Mais de 7.000 empregos solar em Espanha, incluindo mais de 200 que Rioglass Solar tem nas suas fábricas de Lena e Mieres. Esse é o número esmagador de empregos, de acordo com as entidades patronais do sector solar térmico, agora estão em jogo. A Associação Espanhola para o Progresso da Termelétrica Solar Industry (Protermosolar) reuniu-se ontem em Mieres, na véspera do Congresso dos Deputados votaram a favor da revogação do registo da pré-alocação de poder e de energia renovável que foi processado no Senado, a pedido do CiU. Rioglass diretor comercial, Luis Villanueva, irmão do chefe da empresa, atuou como porta-voz da manhã desta comunidade empresarial para instar o governo estadual para “rejeitar” a medida controversa. Ele explicou que “a violação dos compromissos assumidos na altura o Ministério da Indústria resultaria em uma situação de ruptura de marketing, que deixaria as empresas afetadas em um estado de incerteza, com vista a sua continuidade”.
Enquanto porta-vozes Protermosolar alertou terça-feira que a mudança na abordagem sobre os prémios do sector implicar o encerramento de fábricas que têm Rioglass na região de fluxo, com 210 postos de trabalho, Luis Villanueva quarta-feira não foi tão acentuada, mas traçou umfuturo muito negro para ambas as plantas, no caso de a decisão do Senado seja ratificado pelo Congresso dos Deputados.

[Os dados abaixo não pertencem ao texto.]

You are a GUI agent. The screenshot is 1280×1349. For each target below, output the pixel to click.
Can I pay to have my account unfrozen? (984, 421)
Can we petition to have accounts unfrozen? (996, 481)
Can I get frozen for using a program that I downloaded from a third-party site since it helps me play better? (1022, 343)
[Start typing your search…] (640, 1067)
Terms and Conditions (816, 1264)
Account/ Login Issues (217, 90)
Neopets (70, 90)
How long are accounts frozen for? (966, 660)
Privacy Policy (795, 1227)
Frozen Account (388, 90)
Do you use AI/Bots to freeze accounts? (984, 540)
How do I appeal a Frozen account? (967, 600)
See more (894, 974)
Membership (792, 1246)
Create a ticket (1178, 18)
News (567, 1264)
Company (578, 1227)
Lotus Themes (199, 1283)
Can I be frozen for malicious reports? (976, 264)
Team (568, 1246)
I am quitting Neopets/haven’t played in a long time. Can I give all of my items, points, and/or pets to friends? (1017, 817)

Se não for prorrogada, em última instância o poder de garantias individuais “ordens seriam congelados no próximo ano e as empresas que têm sobre a produção de materiais para instalações solares não teríamos demanda, criando uma situação séria”, disse Luis Villanueva visivelmente preocupado que hoje Madrid será após a votação.

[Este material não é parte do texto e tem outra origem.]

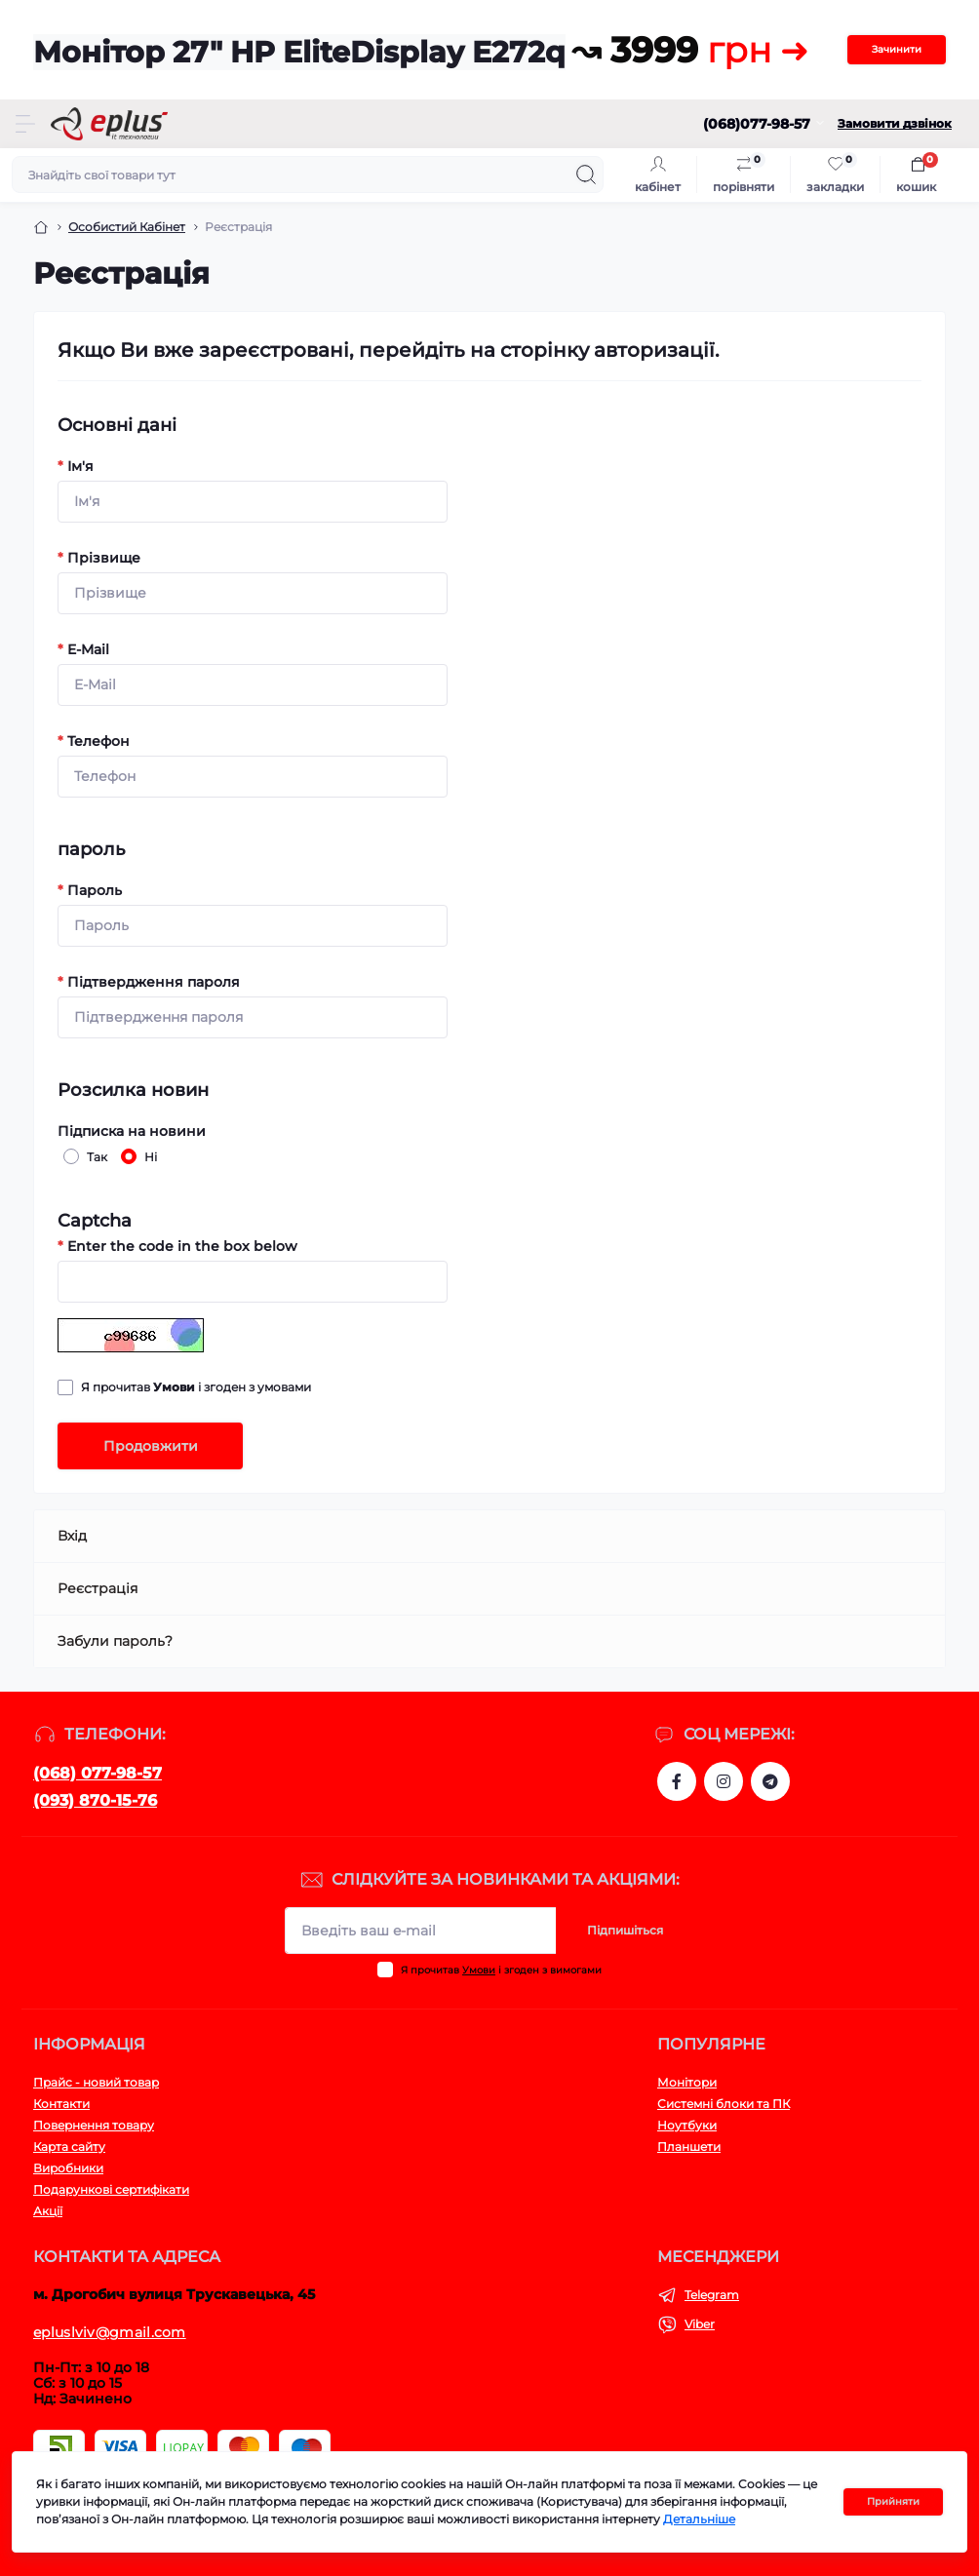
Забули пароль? (115, 1641)
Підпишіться (625, 1930)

Os responsáveis pela Protermosolar Astúrias na quinta-feira que seria uma das regiões mais afectadas pelos cortes de frente para o sector: “Na região existe uma importante indústria auxiliar, que é responsável por fazer a infra-estrutura necessária para desenvolver a produção posterior energia. Para Rioglass solar é dedicada à produção de espelhos parabólicos para usinas termelétricas. Assim, as duas fábricas instaladas na região têm uma capacidade de produção combinada de mais de 1,3 milhões de espelhos por ano, equivalente a 3,5 milhão de metros quadrados de superfície espelhada.
Os membros do Protermosolar reconhecer que o golpe que vem pode ser muito duro. O problema é que o decreto poderá ser negada se ampliar o mercado para este tipo de energia de 500 megawatts (MW) de hoje para 4.500. De acordo com estas previsões, como as empresas Rioglass Astur têm investido pesadamente, eles não teriam nenhuma razão para o estoque, se a demanda atual de produção. Isto é, como a produção não requer mais ou painéis de espelhos, e Lena e Mieres fábricas sem ser capaz de abafar o seu material. Nesse sentido, Rioglass Solar pressupõe que a mudança de plano, se confirmado, seria quase uma sentença de morte para as suas instalações no fluxo. Luis Villanueva ontem optou por evitar abordagens radicais, mas reconheceu que o setor está muito preocupado. ” As fontes de salientar que a explosão poderia afetar, pelo menos, meia dúzia de outras empresas estabelecidas na região, trazendo perdas de emprego para 500 postos de trabalho. Essas empresas estavam presentes na reunião de ontem realizada dentro Protermosolar, mas preferiu não fazer avaliações públicas. O sector está agachado com medo de que a nova direita, mudar de direcção da frente do vento para os investidores.